Input data
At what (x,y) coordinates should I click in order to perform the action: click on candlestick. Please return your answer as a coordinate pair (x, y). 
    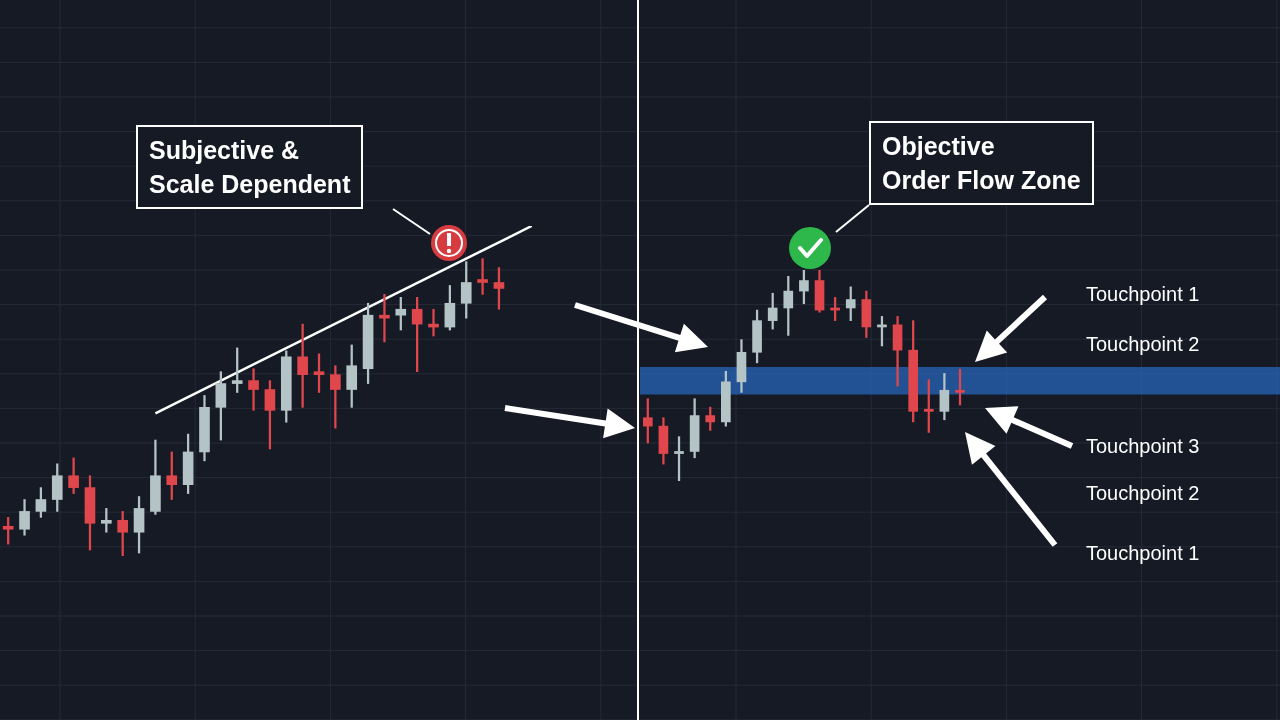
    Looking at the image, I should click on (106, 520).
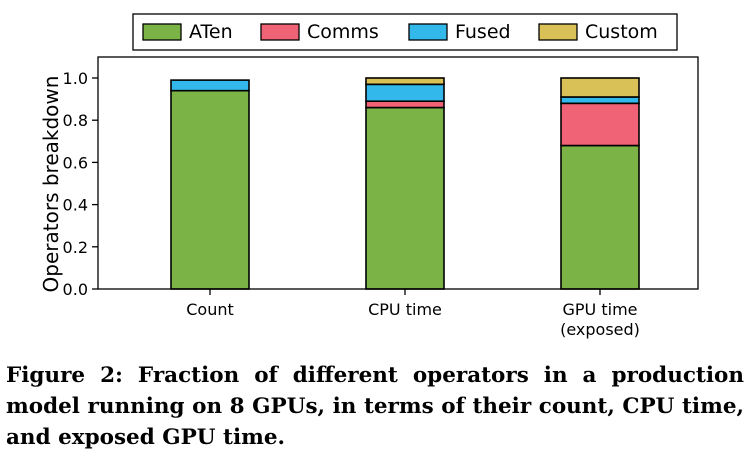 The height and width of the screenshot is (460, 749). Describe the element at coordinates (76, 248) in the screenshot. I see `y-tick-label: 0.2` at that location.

==

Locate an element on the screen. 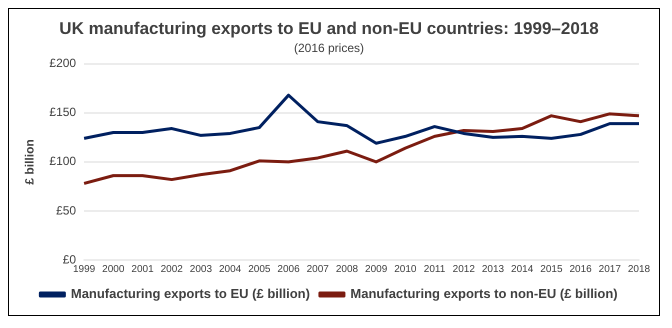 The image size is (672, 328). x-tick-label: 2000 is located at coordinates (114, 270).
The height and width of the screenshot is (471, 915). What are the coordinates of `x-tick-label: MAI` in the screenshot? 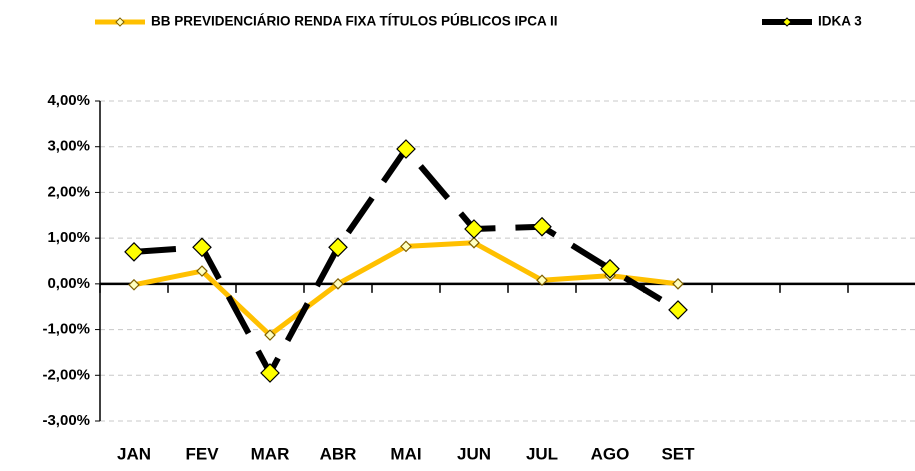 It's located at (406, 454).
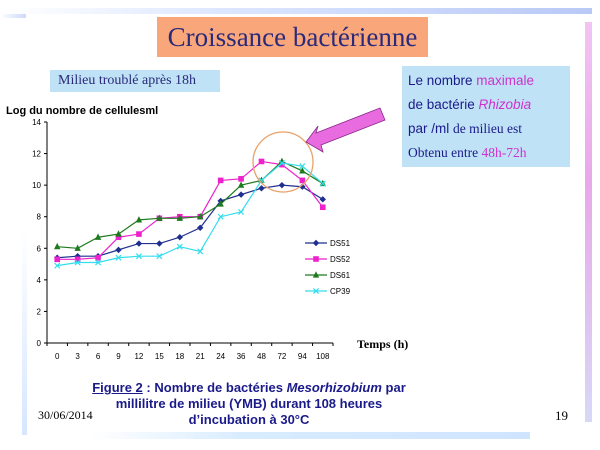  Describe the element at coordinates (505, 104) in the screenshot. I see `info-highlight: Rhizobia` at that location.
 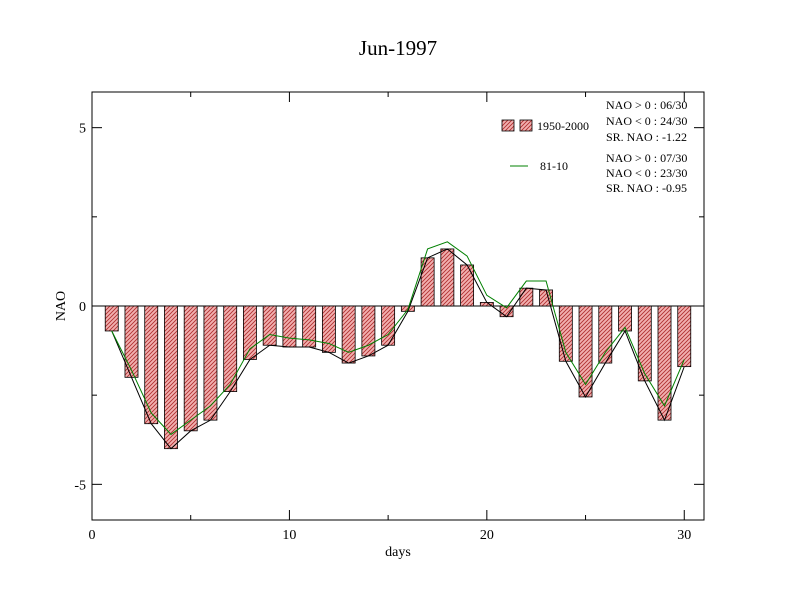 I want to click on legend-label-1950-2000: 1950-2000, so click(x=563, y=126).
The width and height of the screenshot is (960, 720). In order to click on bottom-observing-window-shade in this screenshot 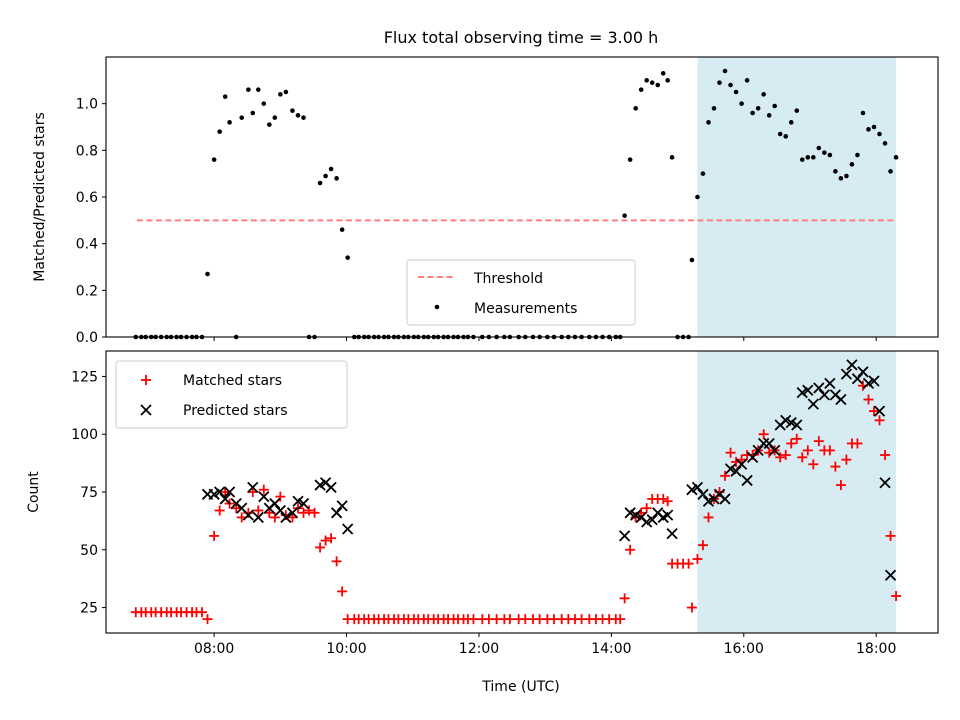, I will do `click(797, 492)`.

Task brief
Copy out everything from the line with "At what (x,y)" down to the line with "The height and width of the screenshot is (460, 749).", keeping each line word for word. Leave the pictures out.

Solution to this problem
At what (x,y) coordinates should I click in order to perform the action: click on candlestick. Please return your answer as a coordinate pair (x, y). 
    Looking at the image, I should click on (106, 520).
 The height and width of the screenshot is (460, 749). Describe the element at coordinates (76, 248) in the screenshot. I see `y-tick-label: 0.2` at that location.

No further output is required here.